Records
--------
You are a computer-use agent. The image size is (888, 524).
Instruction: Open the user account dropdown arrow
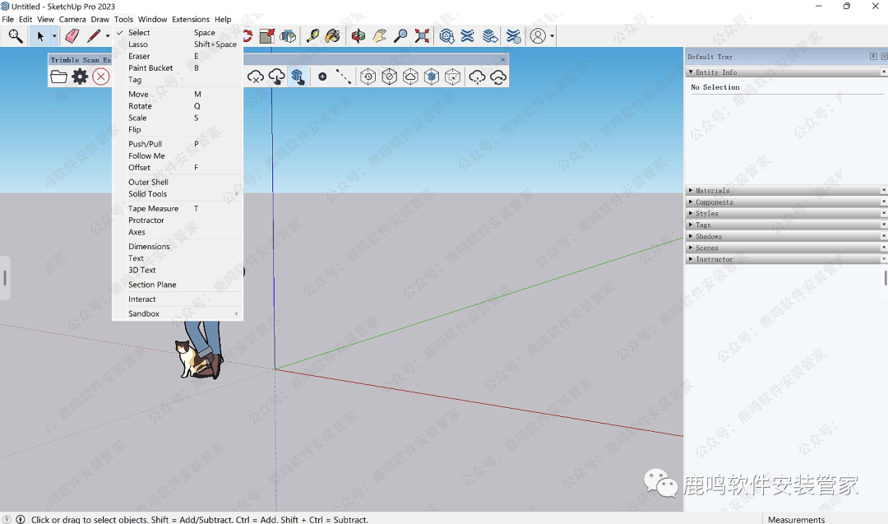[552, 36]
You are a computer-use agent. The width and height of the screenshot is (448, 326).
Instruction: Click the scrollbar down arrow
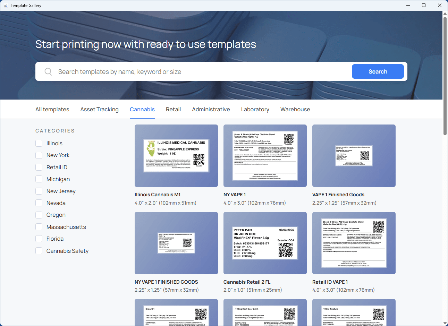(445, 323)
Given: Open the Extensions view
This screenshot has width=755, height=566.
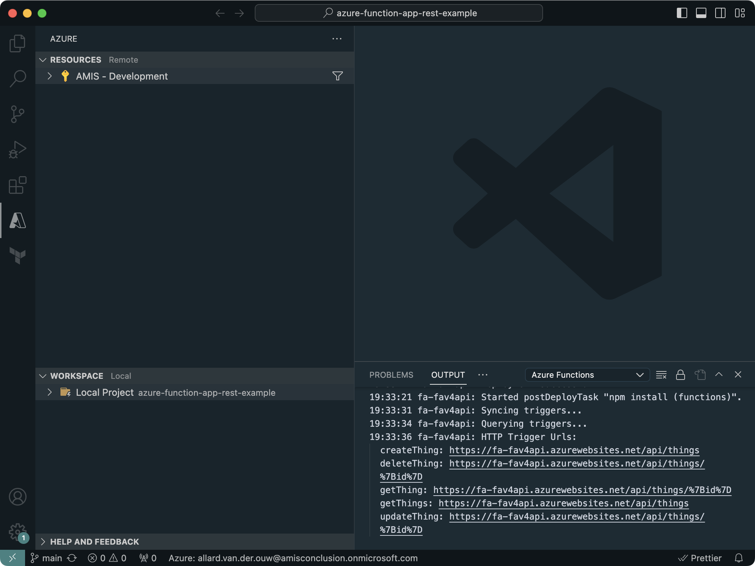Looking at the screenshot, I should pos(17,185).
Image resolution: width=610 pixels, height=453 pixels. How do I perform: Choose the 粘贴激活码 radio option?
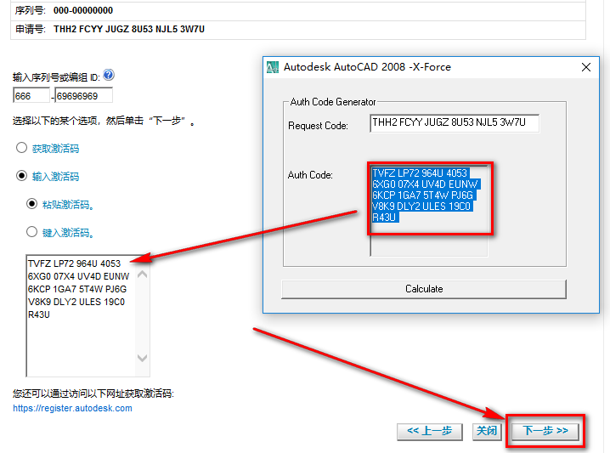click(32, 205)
--------
Copy out every line of the listing verbatim, omitting the pictures.

Answer:
You are a computer-use agent. The image size is (888, 524).
Instruction: Open the user account dropdown arrow
[552, 36]
You are a computer-use agent. The width and height of the screenshot is (448, 326).
Instruction: Click the scrollbar down arrow
(445, 323)
Given: Open the Extensions view
This screenshot has width=755, height=566.
Looking at the screenshot, I should pos(17,185).
Image resolution: width=610 pixels, height=453 pixels. How do I perform: Choose the 粘贴激活码 radio option?
click(32, 205)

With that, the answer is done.